● Given data
---*---

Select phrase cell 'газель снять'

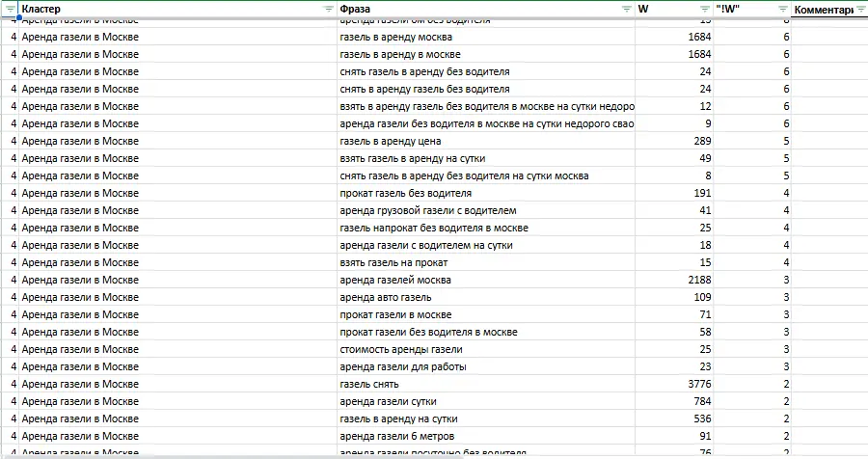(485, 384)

---*---

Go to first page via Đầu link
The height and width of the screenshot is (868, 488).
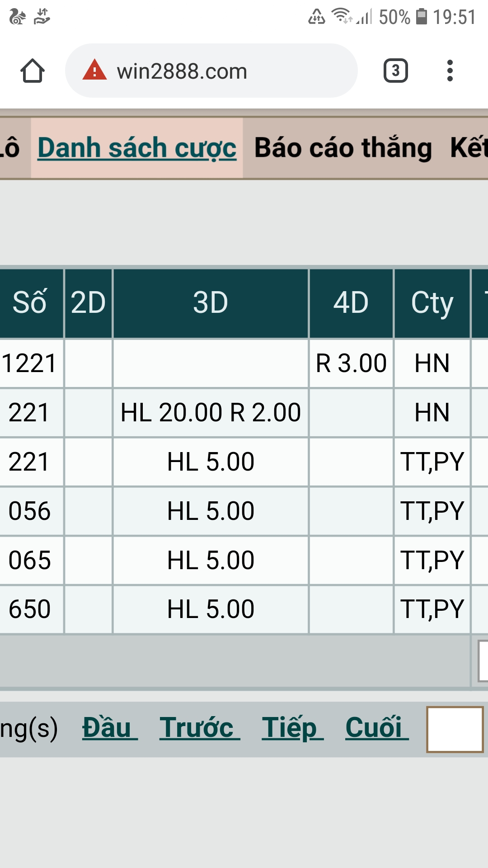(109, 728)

---*---

● Problem to solve
Count the lines in the records above that contain the string "width", treating uppercase and lowercase as different, and give only the number.

● Complete answer
1